◆ Required task
Carry on the email exchange about text alternatives in HTML 5 from the point where it stops, after its final sentence.

◆ Document
** START **

Re: feedback requested on WAI CG Consensus Resolutions on Text alternatives in HTML 5 document

On Aug 19, 2009, at 23:43, Jan Richards wrote:

>>>>> When used, a "missing" signal (however this might be encoded -  
>>>>> as long as it is not in the @alt string) would communicate to  
>>>>> the user agent that the @alt value should not be trusted.
>>>> What concretely is this envisioned to mean for user agent behavior?
>>>
>>> Since the semantic meaning would be "don't trust the @alt string"  
>>> I would think the behaviour would be the same as it is now when  
>>> @alt is fully missing.
>> This seems more problematic than a pure validator pragma. Why would  
>> a generator generate an alt string and a signal for UAs to  
>> completely ignore it? More importantly, having an "user agents  
>> should ignore alt completely" marker would pose a backward and  
>> forward compatibility problem: If the markup generator wants UAs to  
>> ignore the alt completely, generating some alt and an "ignore"  
>> marker would make old UAs not ignore the alt. If early adopters use  
>> the "ignore" marker while testing in current UAs, future UAs would  
>> lose potentially useful text alternatives.

** END **

◆ Raw records
** START **

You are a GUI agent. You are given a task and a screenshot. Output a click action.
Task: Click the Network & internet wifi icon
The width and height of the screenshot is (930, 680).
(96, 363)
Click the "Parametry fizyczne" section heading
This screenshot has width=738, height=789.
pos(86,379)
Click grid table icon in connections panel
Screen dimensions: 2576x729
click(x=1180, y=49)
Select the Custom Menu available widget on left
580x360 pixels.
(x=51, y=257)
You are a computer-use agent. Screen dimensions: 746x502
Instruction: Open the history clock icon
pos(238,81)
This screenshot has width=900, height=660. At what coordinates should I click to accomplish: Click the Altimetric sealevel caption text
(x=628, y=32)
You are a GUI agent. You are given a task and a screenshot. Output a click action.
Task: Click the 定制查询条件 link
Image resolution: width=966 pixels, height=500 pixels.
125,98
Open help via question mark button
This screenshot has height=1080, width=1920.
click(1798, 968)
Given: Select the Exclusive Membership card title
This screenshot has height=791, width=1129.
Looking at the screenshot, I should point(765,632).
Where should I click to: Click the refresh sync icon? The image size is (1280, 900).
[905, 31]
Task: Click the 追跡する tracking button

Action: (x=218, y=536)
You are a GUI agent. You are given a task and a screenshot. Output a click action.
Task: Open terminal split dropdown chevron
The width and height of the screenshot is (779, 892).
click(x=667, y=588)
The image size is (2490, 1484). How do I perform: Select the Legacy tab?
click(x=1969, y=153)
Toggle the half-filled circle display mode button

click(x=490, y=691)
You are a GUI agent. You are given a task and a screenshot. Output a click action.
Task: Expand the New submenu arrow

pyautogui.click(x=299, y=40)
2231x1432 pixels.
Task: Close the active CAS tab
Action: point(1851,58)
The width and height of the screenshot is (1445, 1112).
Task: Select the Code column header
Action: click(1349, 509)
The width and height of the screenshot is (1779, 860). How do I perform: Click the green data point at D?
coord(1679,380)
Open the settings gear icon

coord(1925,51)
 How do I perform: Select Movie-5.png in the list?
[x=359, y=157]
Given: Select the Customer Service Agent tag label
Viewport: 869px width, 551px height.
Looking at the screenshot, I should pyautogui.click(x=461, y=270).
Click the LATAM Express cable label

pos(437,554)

** END **

◆ Reply
>
> I can see the backwards compatibility problem, but not the forwards  
> compatibility problem. Why would testers add the "ignore" marker  
> while testing in current UAs?

Given enough rope, Web authors do the wildest things for the craziest  
reasons. However, here's a plausible non-crazy failure scenario:

Author A creates a document using an authoring tool and fails to make  
the document accessible. The authoring tool inserts the "ignore"  
marker. Later, author B in author A's organization addresses the  
problem that the document is inaccessible. Author B adds sensible alt  
text using a text editor. While author B has read introductions to Web  
accessibility to know about alt, author B isn't aware of the finer  
points of HTML syntax and fails to remove the "ignore" marker. Now the  
document is still inaccessible in UAs that honor the "ignore" marker.  
Author B could even test the document in older UAs without noticing  
the problem.

>> If the user of the tool inserts an image (outside <figure>, etc.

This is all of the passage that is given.